From inflation to rationing?

The weak rouble and retalliatory import bans imposed by Moscow have made food so much more expensive that a massive poverty relief program may be needed to keep millions from going hungry and rebeling. The Kremlin won’t be able to manage anything as sophaticated as foodstamps. True to its Soviet roots, Moscow would rather introduce price controls of all sorts: a portal to a cold, bleak, monochrome Venezuela with nuclear weapons.

Am I exaggerating?

Official forecasts for 2015 Russian CPI inflation vary but I mostly hear 13-15%: bad but not nearly Zimbabwean. One could counter that US inflation peaked at 13.5% in 1980 and GDP growth in 1979-82 was pathetic. I’m sure Russian propagandists will be using this comparison in their optimistic speeches, pointing out that Volker’s Fed had the prime rate at 21.5% at some point vs. the Russian central bank’s current 17%.

Apart from Russia 2015 being a completely different animal from the US ca. 1980, one depressing fact is that the weight of food in the Russian CPI is about 30%. Other prices held equal, a 50% hike in the price of all foods will translate to a 15% hike in the CPI. I suspect this is more or less what’s happening in Russia.

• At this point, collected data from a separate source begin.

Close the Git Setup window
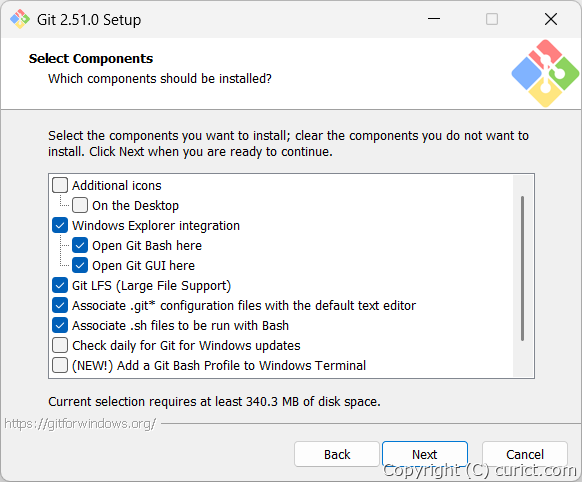This screenshot has width=582, height=482. [x=551, y=19]
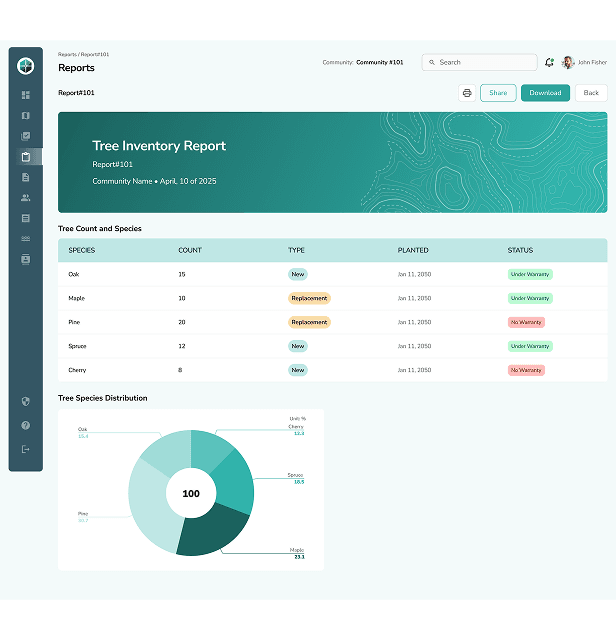Download the report
The width and height of the screenshot is (616, 640).
(x=545, y=93)
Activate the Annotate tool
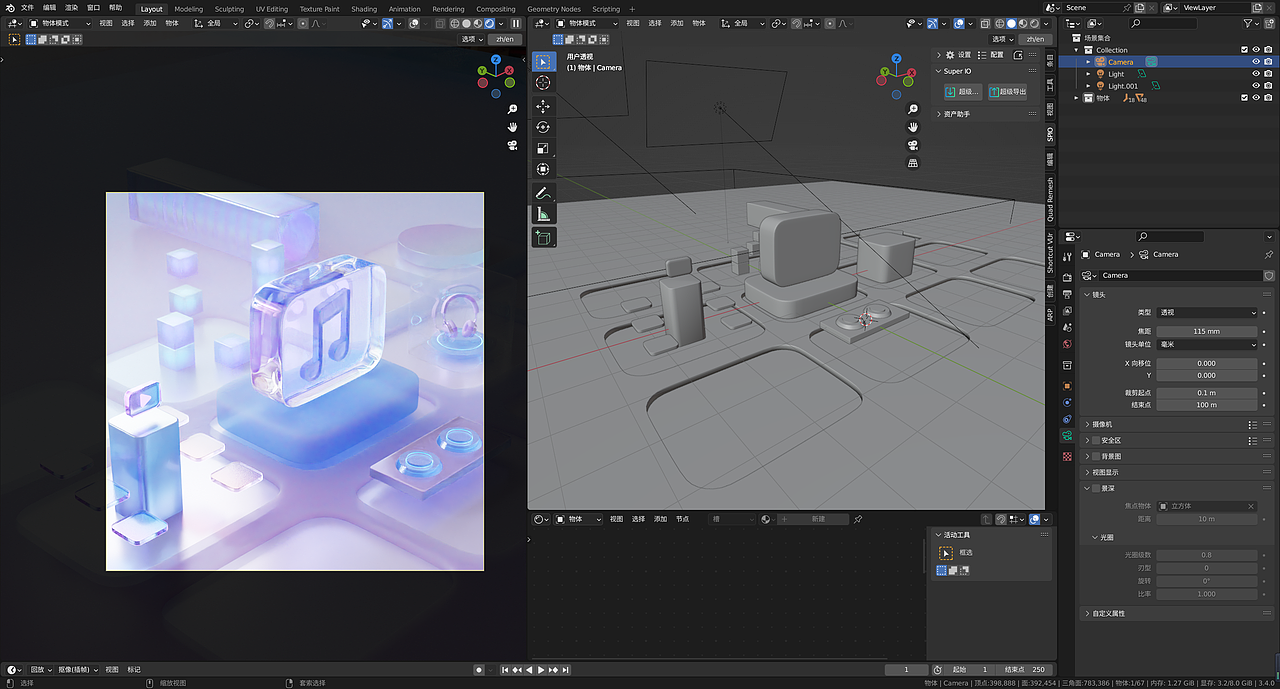 tap(543, 192)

One again, looking back at 2012 or 2013, about 30% of household spending was on food, excluding alcohol. On average. Without looking up Russia’s official distribution of wealth, I understand that the number of households who spend more than half their income on food is several million at least. Natalia Tikhonova, a professor at the Higher School of Economics, estimates that one quarter of Russians are “poor” according to her criteria:

Rosstat [the Russian state statistic service] relies on the cost of the consumer basket; we use this principle: a poor person is one whose life in one’s native country is so much worse than the bulk of its residents’ that one cannot sustain the minimum socially accepted standards of consumption…

There are three key signs of poverty. The most important is being unable to secure adequate nutrition for oneself. We are not talking about variety, rather about feeding oneself to the full, say, with cheap pasta, and being able to buy some meat products twice a week. At least bologna at 130 rubles per kilo [about $4/kg at that time]. As a rule, these people cannot afford non-free medical care even when it is acutely needed. And they have very poor housing conditions.

In simple monetary terms, if food gets 30% to 50% more expensive and other prices hold steady, a household that used to spend half its income on food will now have to spend 65-75%; a 60% share will grow to 78-90% and so on. Perhaps these people do not make up 25% as prof. Tikhonova claims – at 10% of all Russians, they would still number 14-15 million.

2 Comments

  1. So Putin’s Russia cuts off its nose to spite its face and expects everyone to admire the Stoicism with which it endures the pain. A self-inflicted “siege of Leningrad” against imaginary enemies.

    • Some Russians are saying they are ready to tighten their belts and switch to a potato diet. Not anyone I know personally but friends’ and relatives’ friends and relatives.